During guest run-time, kvm_arch_gmem_prepare() is issued as needed to
prepare newly-allocated gmem pages prior to mapping them into the guest.
In the case of SEV-SNP, this mainly involves setting the pages to
private in the RMP table.

However, for the GPA ranges comprising the initial guest payload, which
are encrypted/measured prior to starting the guest, the gmem pages need
to be accessed prior to setting them to private in the RMP table so they
can be initialized with the userspace-provided data.
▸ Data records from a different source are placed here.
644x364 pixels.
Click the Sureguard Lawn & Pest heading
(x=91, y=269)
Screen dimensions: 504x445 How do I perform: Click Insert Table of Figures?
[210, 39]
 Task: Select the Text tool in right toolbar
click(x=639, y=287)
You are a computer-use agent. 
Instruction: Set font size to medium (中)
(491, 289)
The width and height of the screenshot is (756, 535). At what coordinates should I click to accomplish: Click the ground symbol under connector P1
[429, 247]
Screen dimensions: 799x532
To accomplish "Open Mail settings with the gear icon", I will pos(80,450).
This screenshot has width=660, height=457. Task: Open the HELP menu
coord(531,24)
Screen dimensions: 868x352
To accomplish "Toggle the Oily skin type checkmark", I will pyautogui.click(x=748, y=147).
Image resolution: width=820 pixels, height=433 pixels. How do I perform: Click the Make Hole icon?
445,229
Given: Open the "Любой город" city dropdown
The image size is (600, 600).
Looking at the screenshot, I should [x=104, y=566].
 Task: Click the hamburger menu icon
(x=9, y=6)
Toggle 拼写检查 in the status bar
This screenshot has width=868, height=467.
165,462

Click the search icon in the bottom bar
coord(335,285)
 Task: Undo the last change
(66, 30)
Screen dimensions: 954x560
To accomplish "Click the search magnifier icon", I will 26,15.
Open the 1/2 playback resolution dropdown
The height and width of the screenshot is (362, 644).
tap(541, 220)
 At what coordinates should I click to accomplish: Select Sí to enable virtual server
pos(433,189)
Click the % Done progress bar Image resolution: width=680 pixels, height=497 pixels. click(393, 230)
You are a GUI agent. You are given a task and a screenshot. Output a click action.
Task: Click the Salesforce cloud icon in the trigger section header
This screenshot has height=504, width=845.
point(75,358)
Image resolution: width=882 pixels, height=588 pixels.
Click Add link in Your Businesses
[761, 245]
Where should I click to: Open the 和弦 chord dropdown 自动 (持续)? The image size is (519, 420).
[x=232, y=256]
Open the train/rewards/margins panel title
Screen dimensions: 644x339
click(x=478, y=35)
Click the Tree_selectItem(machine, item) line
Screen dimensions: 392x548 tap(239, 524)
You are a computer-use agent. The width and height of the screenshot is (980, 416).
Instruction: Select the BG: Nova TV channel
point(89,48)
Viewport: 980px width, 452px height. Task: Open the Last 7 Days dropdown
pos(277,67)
Additionally, an
SNP firmware call is needed afterward to encrypt them in-place and
measure the contents into the guest's launch digest.

While it is possible to bypass the kvm_arch_gmem_prepare() hooks so that
this handling can be done in an open-coded/vendor-specific manner, this
may expose more gmem-internal state/dependencies to external callers
than necessary. Try to avoid this by implementing an interface that
tries to handle as much of the common functionality inside gmem as
possible, while also making it generic enough to potentially be
usable/extensible for use-cases beyond just SEV-SNP.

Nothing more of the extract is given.